Health officials will be the first in line for the drugs, with the remainder being handed out to whichever part of the population is deemed most at risk.

US - Has been stockpiling antiviral drugs and placed orders for 4m vaccine doses
Italy and France - Both placed orders for 2m vaccine doses
Canada and Australia - Have been buying enough antiviral drugs to cover a quarter of the population
Japan and Holland - Also purchasing antiviral drugs but not on the same scale as others

Several countries, including Canada, the US and Australia, have already started building up reserves of the drugs.

Other countries have also placed orders for a vaccine.

Chief Medical Officer Sir Liam Donaldson said the plan had been published as it must be assumed the government would be unable to stop a future flu pandemic reaching the UK.

"When it does, its impact will be severe in the number of illnesses and the disruption to everyday life.

"The steps we are setting out today will help us to reduce the disease's impact on our population."

Experts have become increasingly worried over recent months about the threat of a pandemic.


There were three flu pandemics during the 20th Century.
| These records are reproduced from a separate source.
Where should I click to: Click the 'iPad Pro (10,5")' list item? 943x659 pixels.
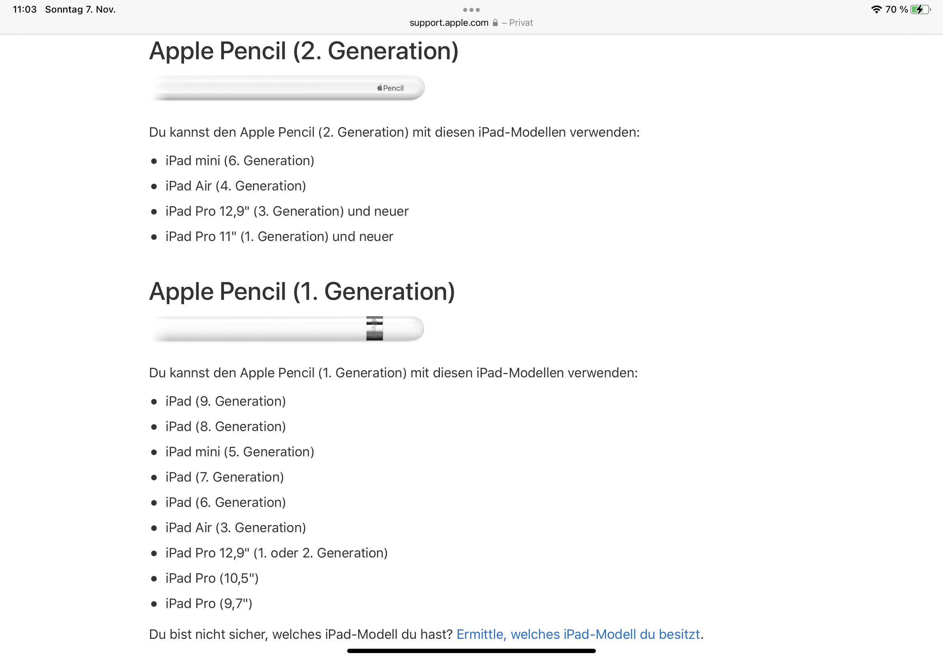point(212,578)
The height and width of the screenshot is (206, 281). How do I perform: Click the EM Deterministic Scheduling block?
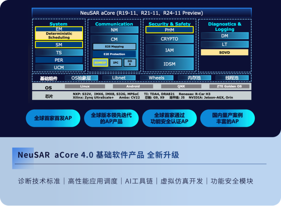pyautogui.click(x=59, y=33)
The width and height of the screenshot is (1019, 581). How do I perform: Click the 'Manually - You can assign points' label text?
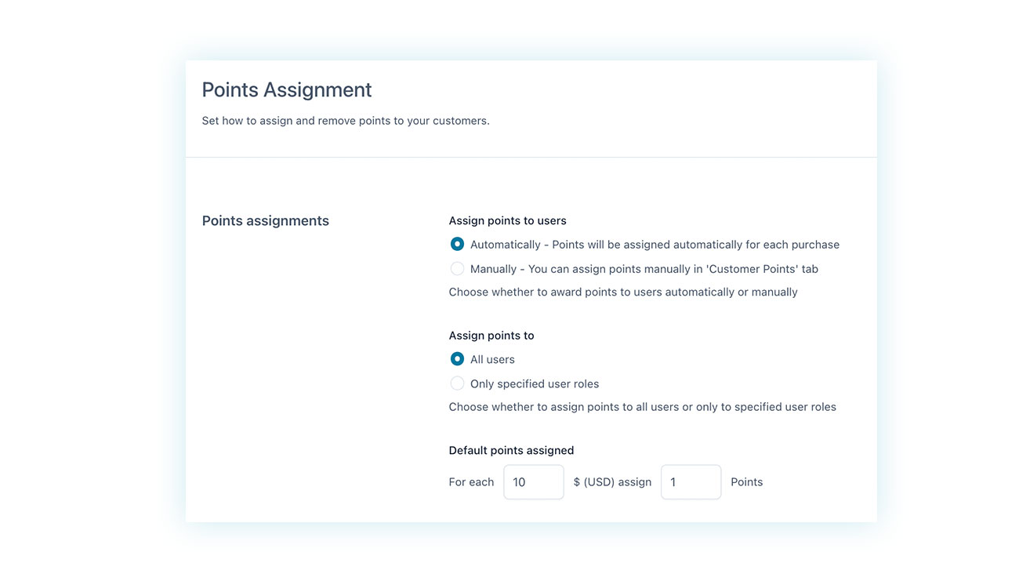point(644,269)
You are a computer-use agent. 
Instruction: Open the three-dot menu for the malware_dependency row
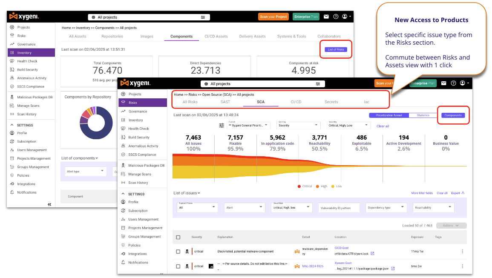click(462, 252)
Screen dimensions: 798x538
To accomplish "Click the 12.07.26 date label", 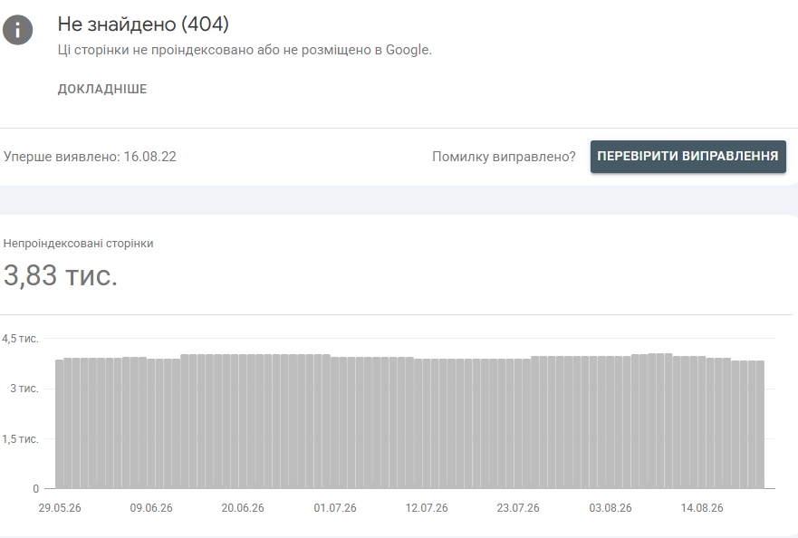I will tap(427, 508).

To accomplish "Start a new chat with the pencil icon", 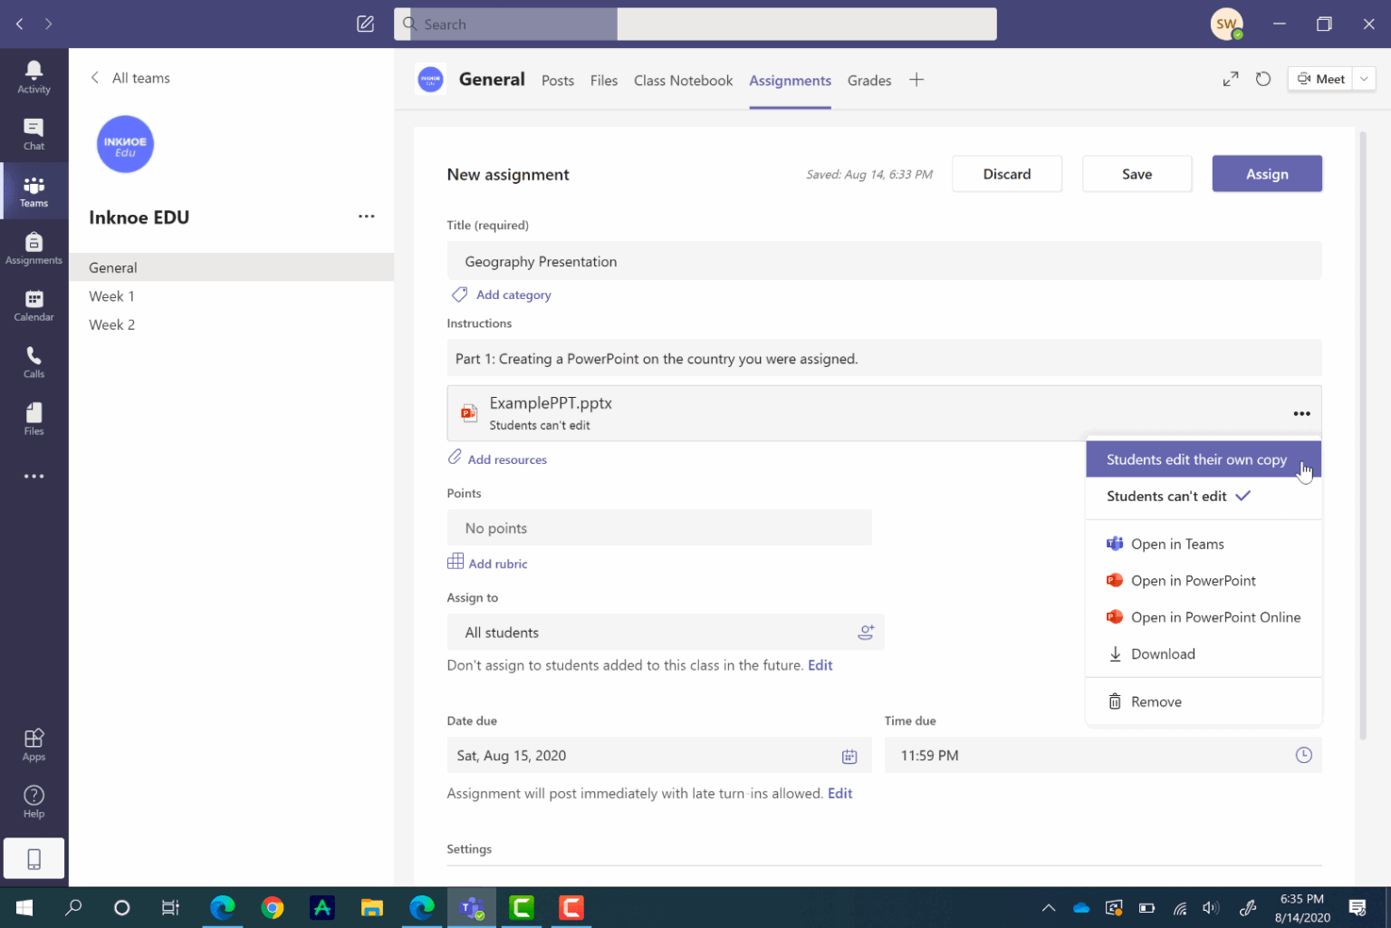I will [366, 24].
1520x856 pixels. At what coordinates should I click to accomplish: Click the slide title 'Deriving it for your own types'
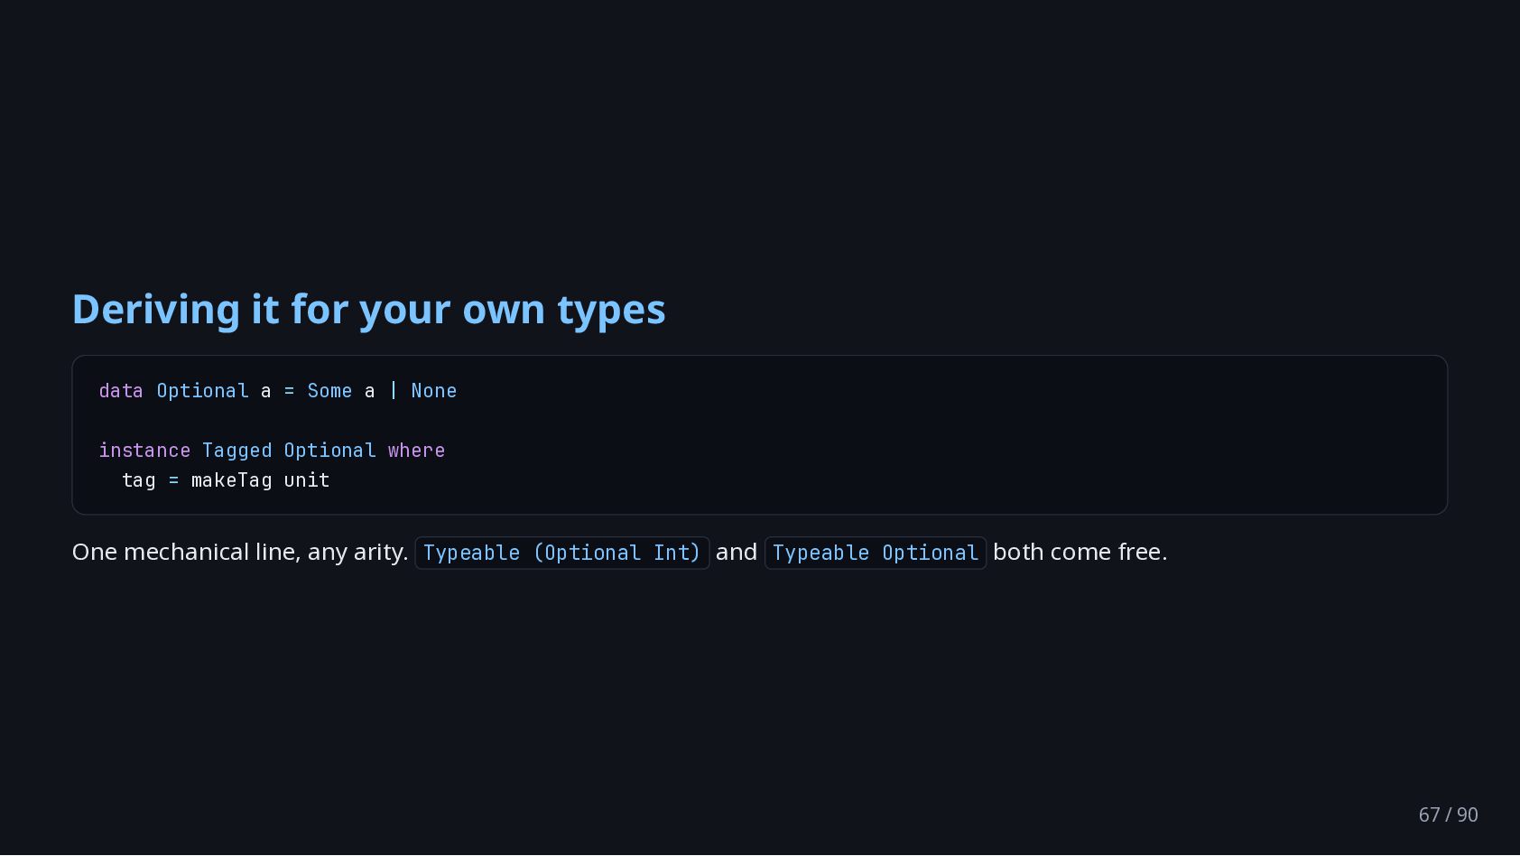tap(368, 310)
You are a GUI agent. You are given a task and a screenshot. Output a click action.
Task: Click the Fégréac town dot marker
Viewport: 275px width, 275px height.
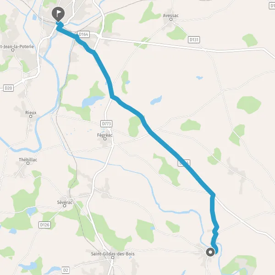click(105, 139)
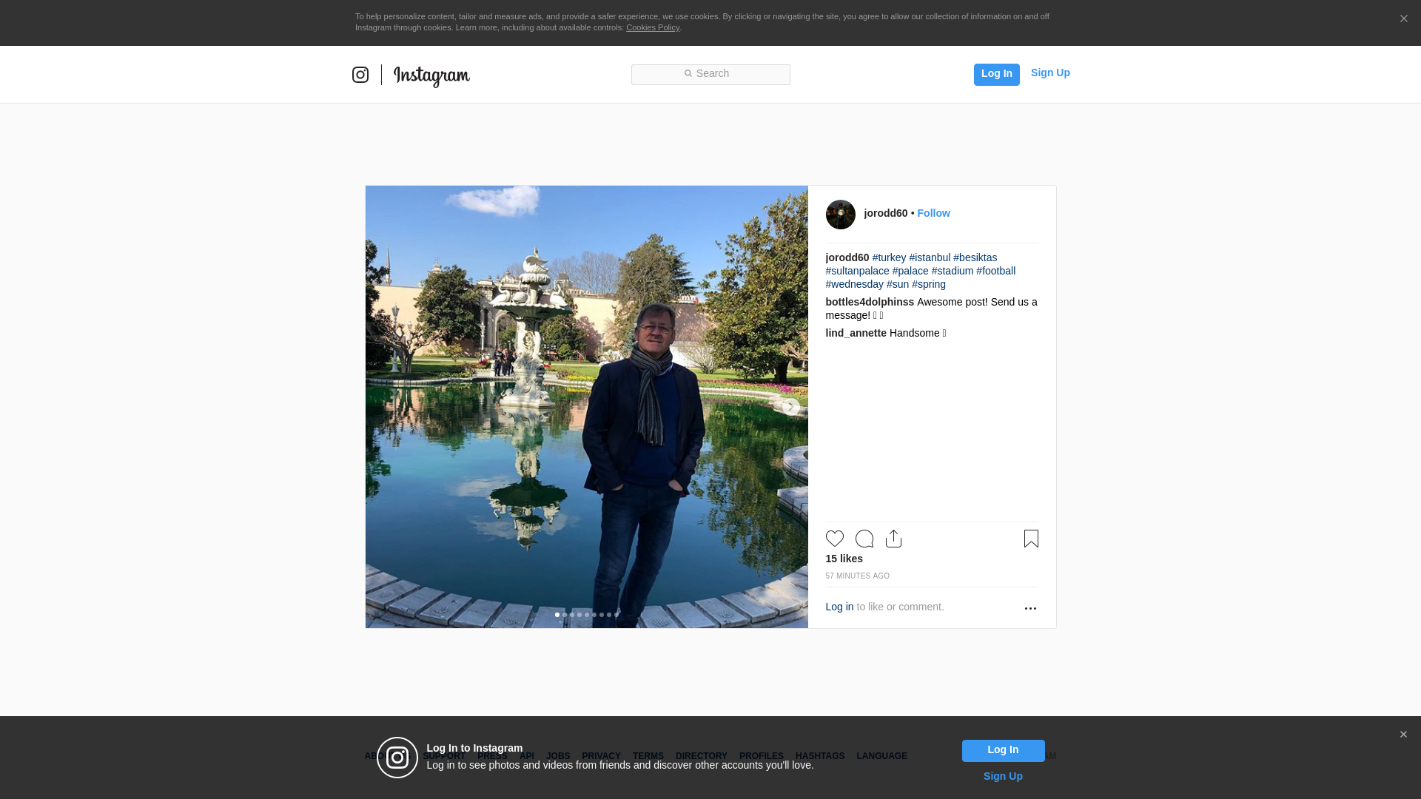Click the comment bubble icon

(x=864, y=539)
The worst one in 1918 killed up to 50 million, including more than 200,000 in the UK.

The Asian flu outbreak in 1957 and Hong Kong pandemic 11 years later both killed 1 million each.

1918 Spanish flu killed 50m
1957 Asian flu killed around 1m
1968 Hong Kong flu killed 1m

And fears of a new pandemic were heightened a month ago after scientists said they believed the bird flu, which has killed 46 people in south east Asia, had been passed from human to human for the first time.

Leading UK expert John Oxford, professor of virology at Queen Mary's School of Medicine, said: "If the flu does arrive we will have to throw the book at it."

But he said the public should not become too alarmed and could take comfort that the government was putting a plan in place now.

Professor Pat Troop, chief executive of the Health Protection Agency, said it was a matter of when, not if, the flu would strike.

"We do not want to cause panic but we have to take it seriously.

"We have to do this planning and also stockpiling and if it does happen we will have to put in quite tough public health measures."

A WHO spokeswoman said it was a "good idea" to start stockpiling antiviral drugs but said there was still work that could be done on vaccines.

"You can prepare the ground. There are licensing hurdles to be scaled and there is research that can be done to see what can provoke an immune response so that it will take as little time as possible when the time comes."

Both the Tories and Liberal Democrats said the plans were too late and the government should have acted months ago.